Ein Beispiel wäre eine Umsetzung eines linksrheinisch bekannten Motivs im Radio, in dem ein Lehrling seinen Chef anruft und über sensationelle Angebote eines Mitbewerbers in Kenntnis setzt wie zum Beispiel „Lidl bietet Erdbeeren für 1 Euro 49“ und der ‚Patron‘ dann meint „dafür pflücke ich noch mal nicht!“ (oder so ähnlich).
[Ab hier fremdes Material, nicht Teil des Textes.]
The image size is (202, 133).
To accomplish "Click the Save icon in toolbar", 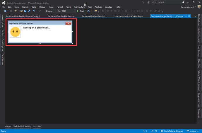I will pyautogui.click(x=25, y=11).
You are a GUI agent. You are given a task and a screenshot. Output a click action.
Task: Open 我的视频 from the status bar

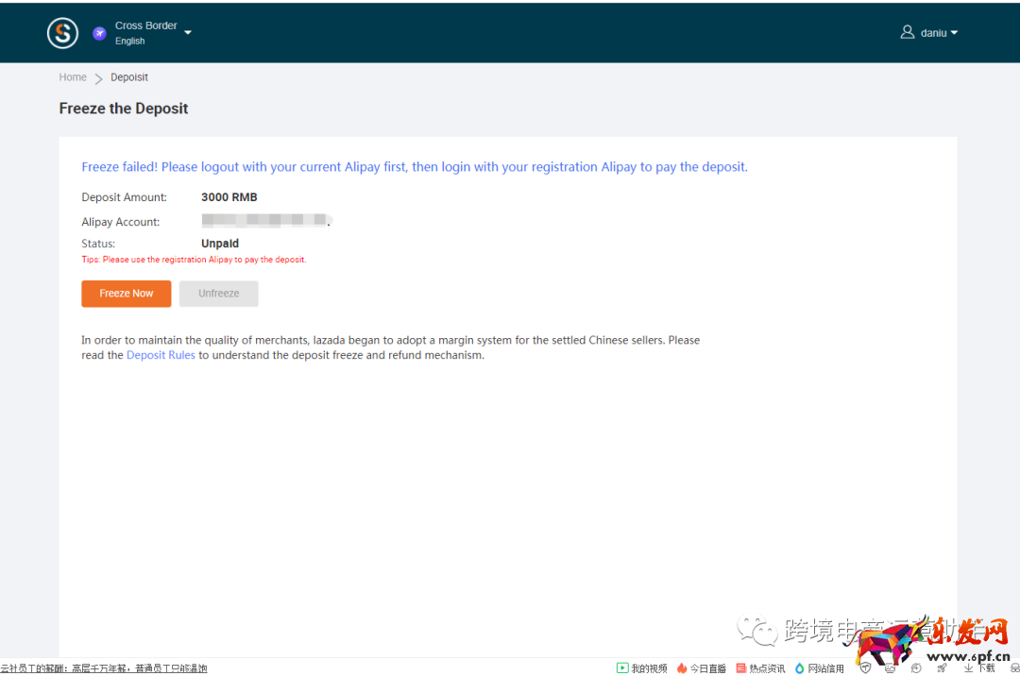click(642, 668)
Wie es so ist mit Witzen, die sich häufig schlecht übersetzen lassen … Viele Marketing- und Werbestrategien lassen sich hingegen international adaptieren. Kreative Anregungen bieten sie allemal. Und ein Blick ins Internationale schadet bestimmt keinem Mediaberater.
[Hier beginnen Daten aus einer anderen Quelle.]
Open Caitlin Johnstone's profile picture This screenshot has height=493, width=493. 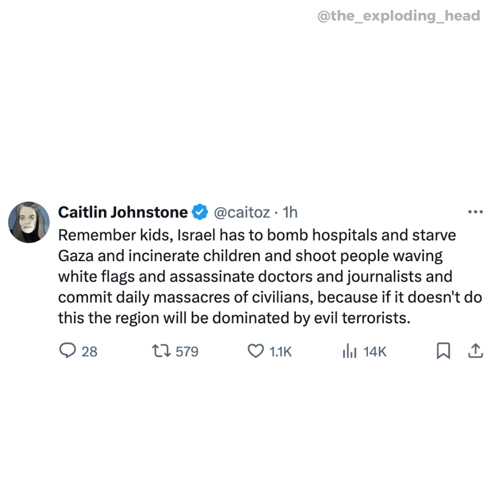29,222
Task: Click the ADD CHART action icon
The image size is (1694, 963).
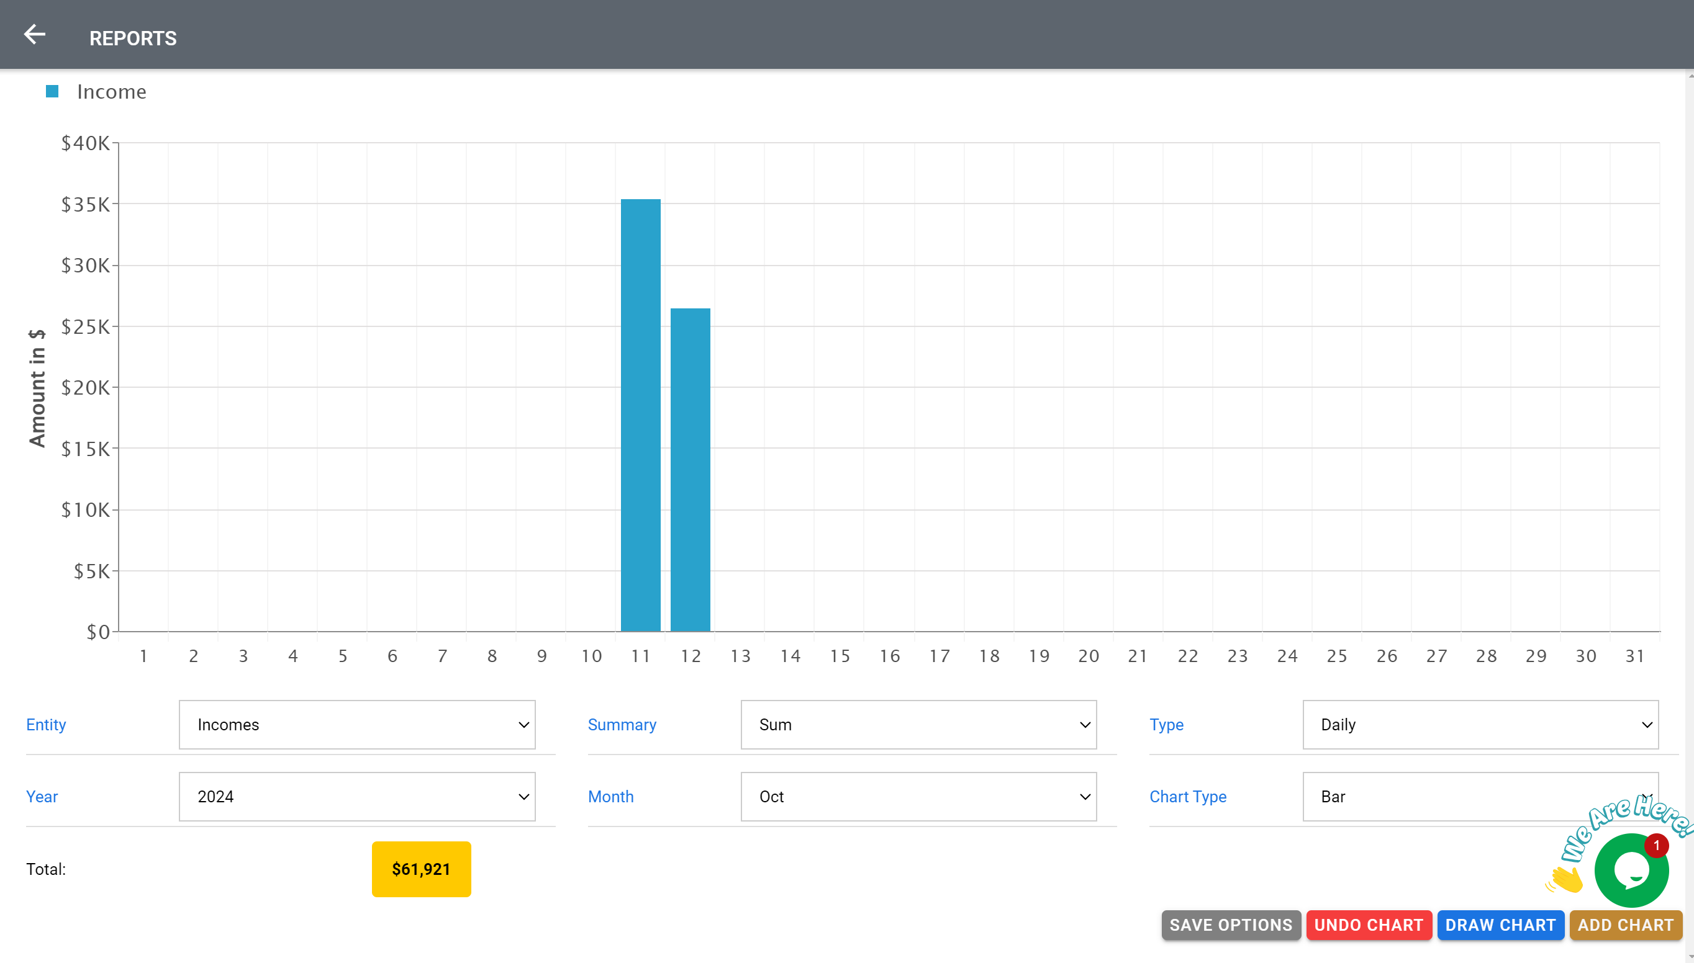Action: click(x=1623, y=925)
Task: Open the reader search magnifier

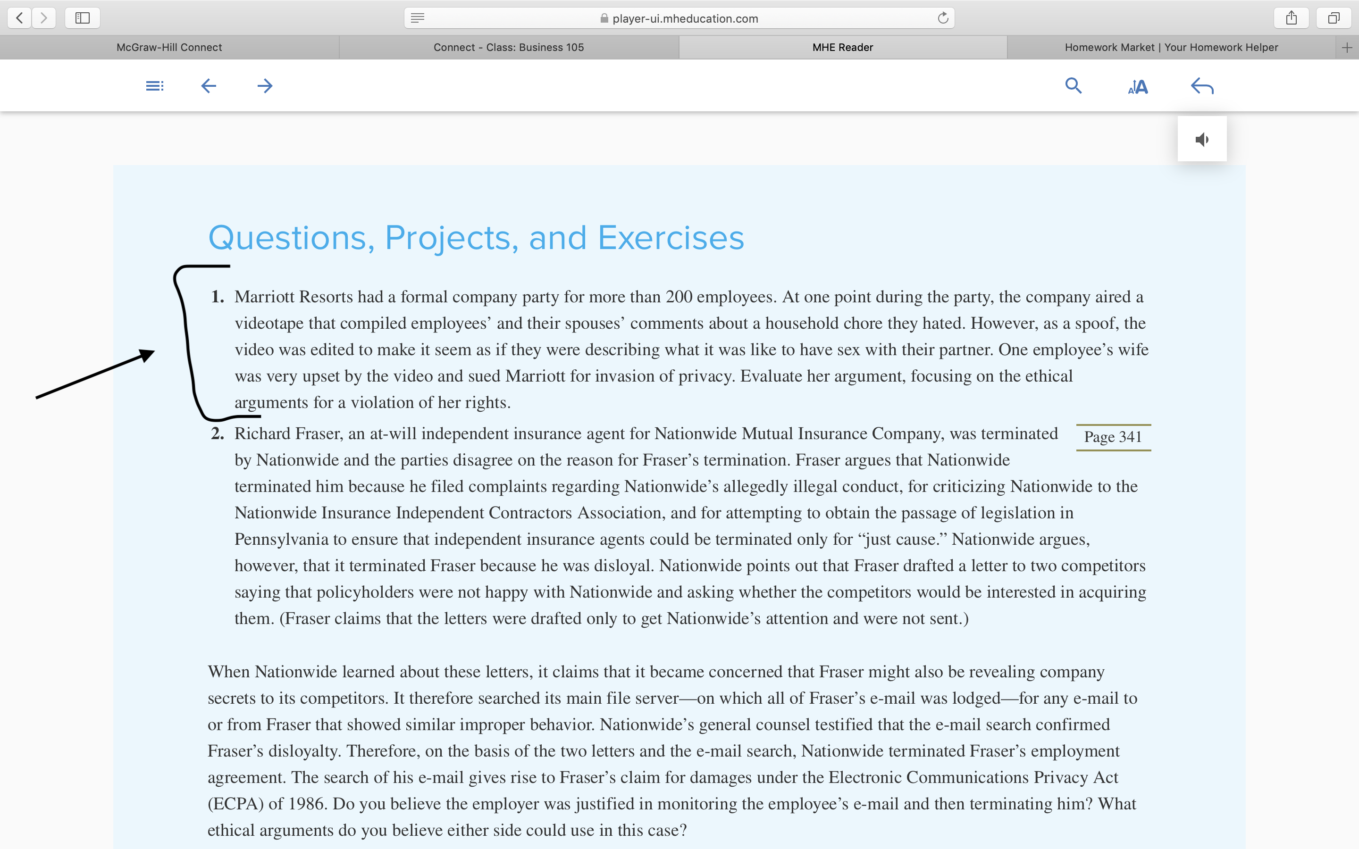Action: [x=1073, y=85]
Diese Aufforderung sollten sich vor allem auch die Programmmacher in den Sendern zu Herzen nehmen – auch und gerade wenn es um Radio geht. Der Blick muss da nicht immer in Richtung USA gehen. Kulturell sind die Unterschiede zu der alten Radionation doch erheblich.  Insgesamt braucht das deutsche Formatradio dringend einen Relaunch. Eine andere Machart in dem Medium könnte durchaus Elemente wie Engagement, Meinung, Interaktion beinhalten und hin zu einer eigenständigen nationalen Funk-Social Media-Plattform gehen. Das Angebot „Funk.net“ der ARD setzt da ja bereits Akzente.

Noch eine kleine Anmerkung zu kulturellen Unterschieden und mediaplanerischen Skills: Wenn die Lebensmittelkette als Produktbeispiel gerade „1A-Kochschinken“ nennt aus einem Angebot von 150 Artikeln zum Selbstkostenpreis hatte ihre Mediaagentur möglicherweise eine bestimmte soziodemografisch-politisch Konsumentengruppe im Auge. Im Zielgebiet wird eher stramm-konservativ gewählt, Schweinefleisch und weltberühmter Médoc getrunken. Nicht umsonst gibt es in Frankreich eine Bewegung der Aperitif-Abende „Rotwein und Salami“. Haben wir hier es bei der Printanzeige mit indirekter Meinungsbildung zu tun?